HC Deb 19 January 1847 vol 89 cc66-7
MR. WARBURTON

wished to be informed whether any inquiry had been instituted into the rumours formerly spread of the murder of the Sikh prisoners after the battles of the Sutlej; and, if so, what had been the result of the inquiry?

MR. FOX MAULE

begged to be allowed to state, that immediately after the attention of Government had been drawn to the subject he had directed letters to be written to the Commander-in-Chief of the army in India communicating the rumour referred to, and requesting him to make the most minute inquiry. The House would perhaps recollect that he had on a former occasion stated his strong belief that it was impossible that such a rumour should be well founded.
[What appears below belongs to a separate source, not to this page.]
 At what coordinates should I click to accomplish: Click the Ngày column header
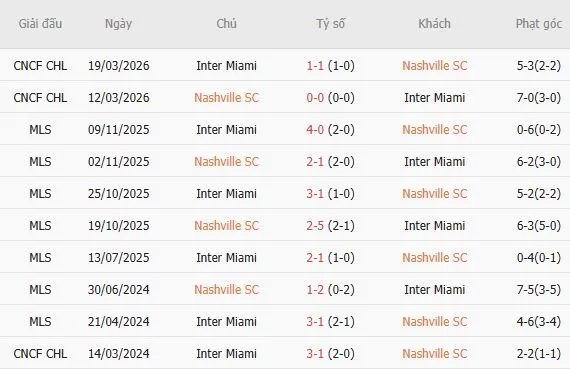point(119,24)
That belief had since been fully confirmed, for letters had been received from Lord Gough, stating that he had directed a court of inquiry to be assembled in the regiment, and that before that court was called the individual said to have written the letter containing the information. He had stated that he had written a letter mentioning that one Sikh had been put to death summarily, by Lord Gough, for springing a mine upon the British troops after the battle, when they were entering a village. There was, however, no foundation whatever for the report, that the prisoners taken in the battles of the Sutlej had been wantonly murdered in cold blood. It was a foul calumny and a most unjust aspersion, and he was glad that the subject had been mentioned, and that an opportunity had been thus given to him of stating, in the face of the House and of the world at large, that the report was nothing but a foul calumny on the British army.